Ünlü yazarımız Sabahattin Ali öğretmenliği sırasında Atatürk ve İnönü’yü çok ağır eleştiren bir şiir yazıyor ve kapalı bir toplantıda okuyor. İhbar ediyorlar. S. Ali yargılanıyor, bir süre hapis yatıyor. Hapisten çıktıktan sonra tekrar öğretmenliğe dönmek istiyor. Atatürk’e duyuruyorlar. O “Öğretmen yapılmasına yasal bir engel var mıdır?” diye soruyor. Hayır, diyorlar. “O halde bana niye soruyorsunuz”, diyor. S. Ali öğretmenliğe dönüyor.
DEVRİM
Değerli bilim adamlarından Niyazi Berkes (1908 - 1988) ‘Atatürk ve Devrimler’ adlı kitabında der ki:
“Geri kalmış ülkelerin geri kalışının sorumlusu yalnızca ileri ülkeler olamaz.
Atatürk’e göre bağımsızlık için emperyalizme karşı savaşı kazanmak da yeterli değildir.
Gerçek anlamda kurtuluş, ulusların kendi istekleri ile kendi güçleri ile yenilenme yollarını bulmalarıyla mümkündür.
Bir kurtuluş savaşı kazanıldıktan sonra zamanı geçmiş geleneklere dönerek, onlara bağlanarak, kendilerini ileri ulusların sömürüsüne bağlamakla geri kalmışlıktan çıkma çabasına dönen ülkeler bunun sorumluluğunu taşıyacaklardır.
Yenilenme duygularından yoksun uluslar, yabancı güçlerin bağımlılığı altına düşeceklerdir.”
SORGU
Yatıp kalkıp Cumhuriyet’i ve Atatürk’ü eleştirenlere birkaç soru:
- Türkiye, Vahdettin yönetimi altında kalsa daha parlak bir geleceğe mi yönelecekti?
- Sevr anlaşmasının öngördüğü topraklara razı mı olsaydık?
- Türkiye için Atatürk’ten daha iyi kurtuluş programı olan bir lider vardı da Atatürk ona engel mi oldu?
- Türkiye’yi 1938’den bu yana Atatürk ve Cumhuriyet ilkelerine sıkı sıkıya bağlı iktidarlar yönetti de sıkıntılarımız bu nedenden mi kaynaklandı?
Siz neyi savunuyorsunuz, açık konuşun...
SAYGI
Kadıköy’de dün okullar ve bahçeleri kilitliydi.

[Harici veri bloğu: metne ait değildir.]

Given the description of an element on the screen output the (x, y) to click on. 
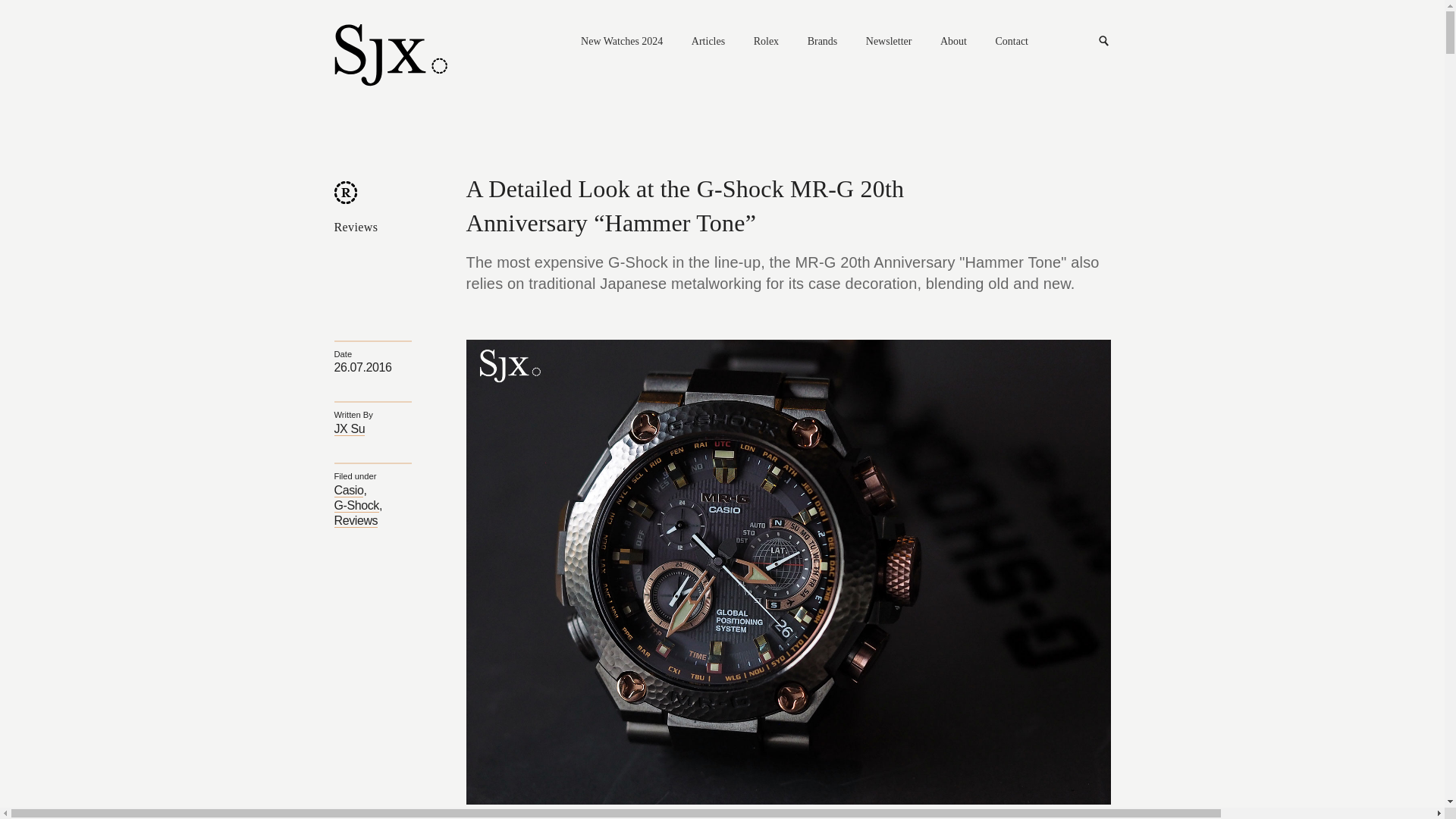
Brands (823, 42)
Search (1103, 40)
About (953, 42)
Posts by JX Su (349, 428)
Newsletter (889, 42)
Articles (708, 42)
New Watches 2024 (621, 42)
Contact (1010, 42)
Rolex (766, 42)
Given the description of an element on the screen output the (x, y) to click on. 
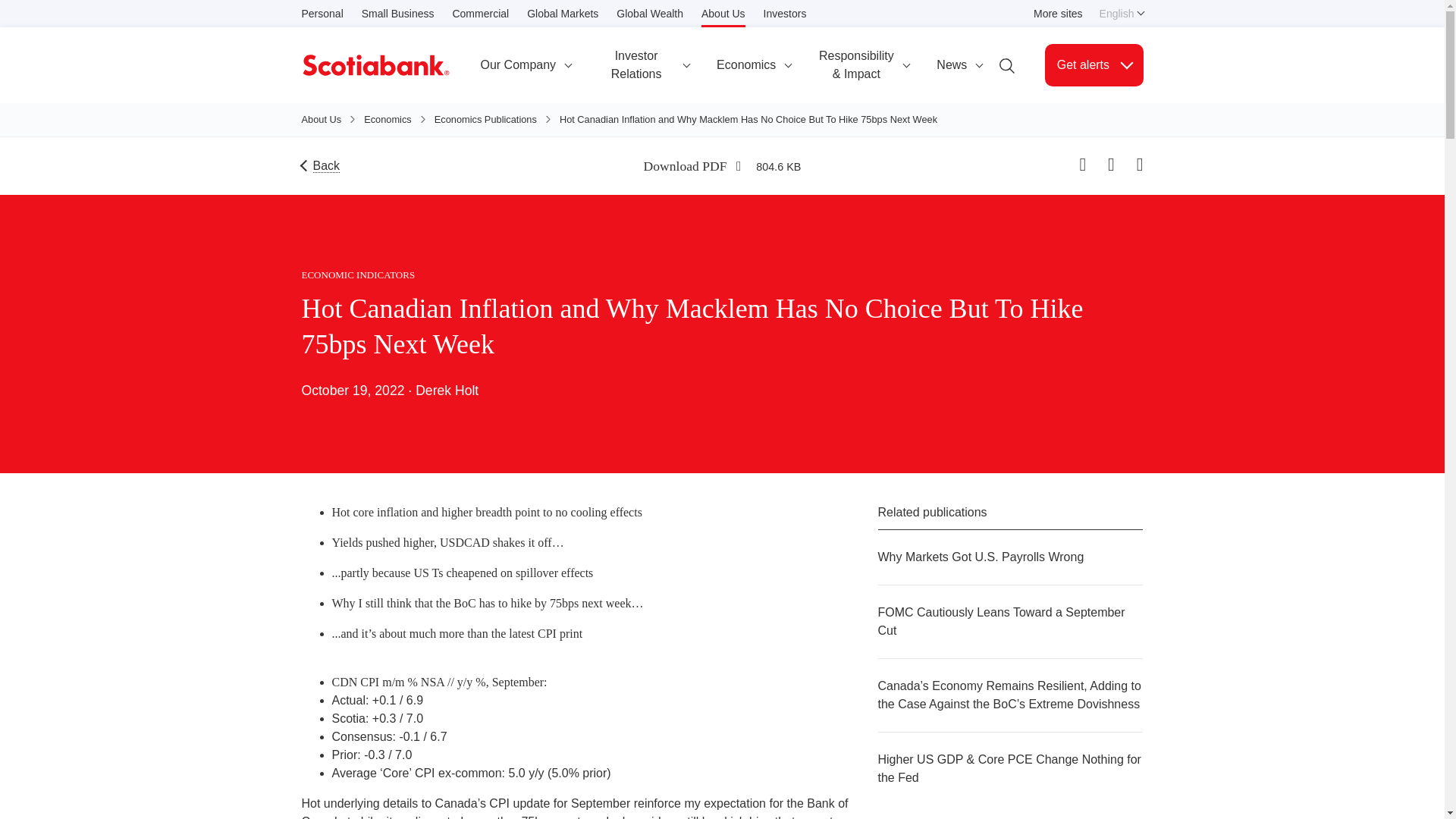
Our Company (1118, 13)
Global Wealth (526, 65)
More sites (648, 13)
About Us (1058, 13)
Commercial (723, 13)
Global Markets (479, 13)
Investors (562, 13)
Economics (784, 13)
Investor Relations (753, 65)
Given the description of an element on the screen output the (x, y) to click on. 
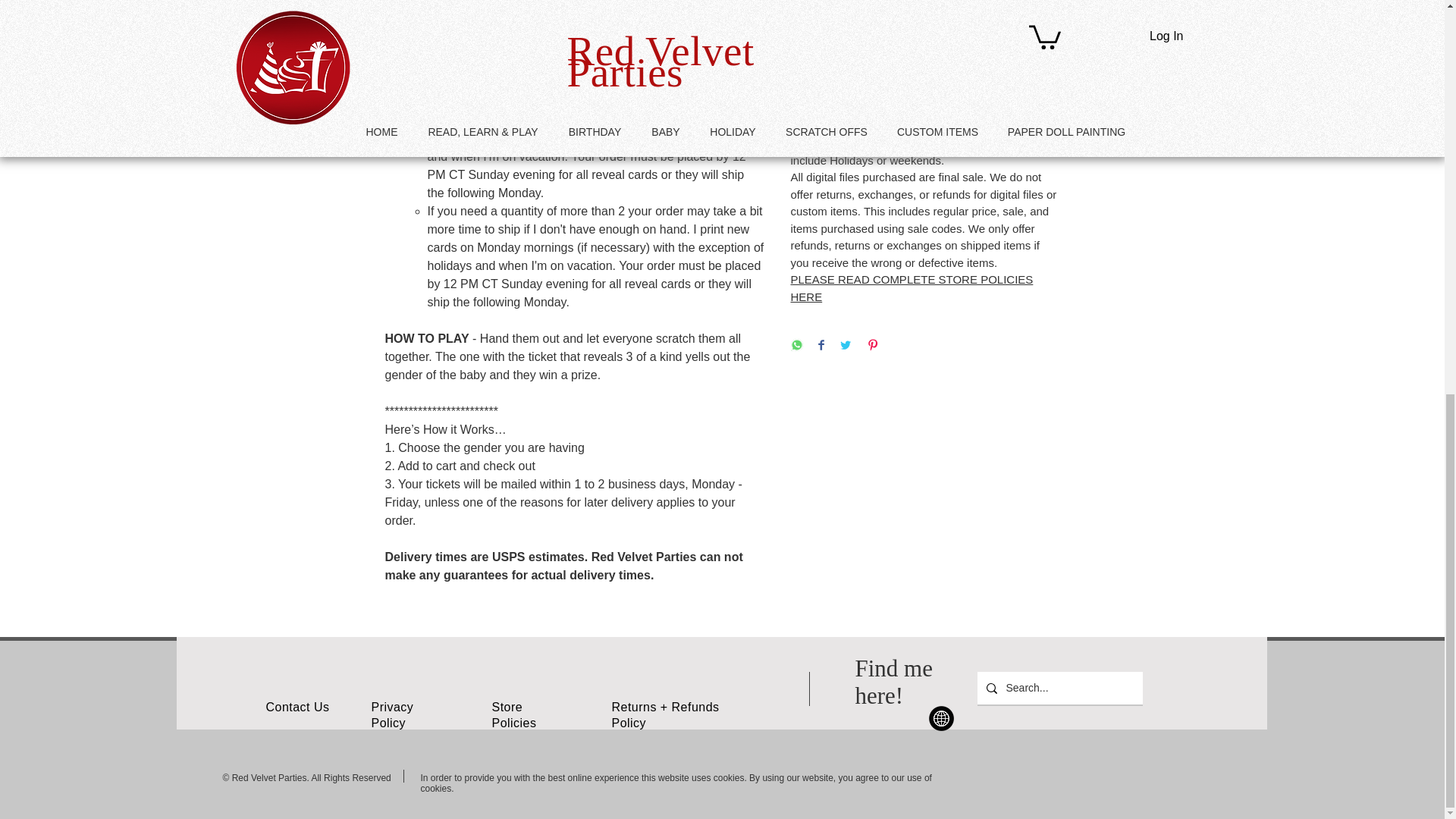
Juneteenth Unity Games (940, 718)
PLEASE READ COMPLETE STORE POLICIES HERE (911, 287)
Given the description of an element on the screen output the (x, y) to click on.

Halk, okulların önünde toplandı, saat 9’u 5 geçe saygı duruşunda bulundu.
Saygı duruşundayken başını kaldırıp apartmanlara bakan bir okurumuz dedi ki:
- Camlarda ve balkonlarda hazır olda duran yaşlı başlı insanlar gördüm. O an ağlamak geldi içimden. Hatta ağladım da...
Atatürk de görmeliydi bu manzaraları...
SOKAK
Nüfus ve Vatandaşlık İşleri Genel Müdürlüğü’nün sitesinde bir süre önce Türkiye’de en çok rastlanan cadde, sokak, bulvar ve meydan isimleri sıralandı.
Listenin ilk sırasında 3.618 ile “Atatürk” ismi yer aldı.
İkinci sırada 3.008 ile “Cumhuriyet”
Üçüncü sırada 1.403 ile “Fatih” yer aldı.
Daha sonra gelen isimler söyle:
“Gül” 1.331, “Okul” 1212, “Karanfil” 1211, “Lale” 1200, “Menekşe” 1197, “İnönü” 1089, “İstiklal” 1075...
Demek ki... Halk en çok Atatürk ve çiçekleri seviyor...
SÖZ
“O yıllarda herhangi bir sınavdan kırık not almak biz öğrenciler için yalınızca derslerle sınırlı değildi. Zayıf not alınca vatanımıza karşı kendimizi suçlu hissederdik. Çünkü o zaman Gazi vardı. Cumhuriyet vardı. Onlara karşı sorumluluğumuz vardı.”
Yazar: Attila İlhan
OTOBÜS
New York’un yeni belediye başkanı Zohran Mamdani’nin en çarpıcı vaatlerinden biri şehirde otobüsleri ücretsiz yapacağına ilişkindi.
ABD’yi bize yıllarca “dünyanın en zengin ülkesi” diye anlattılar. New York ise dünyanın en zengin şehri!
Gelin görün ki bu şehirde halkın önemli bölümü otobüs bileti almakta bile zorlanıyor.
Öyle olmasa başkan adayı böyle vaatte neden bulunsundu?
Kaç para otobüs bileti...
Tek bilet 3 dolar (13 TL), haftalık limitsiz bilet 34 dolar yani 1500 TL... Atla deve değil.
Anlayacağınız... Paraya doymayan vahşi kapitalizm kendi halkının geçimini bile sağlayamıyor.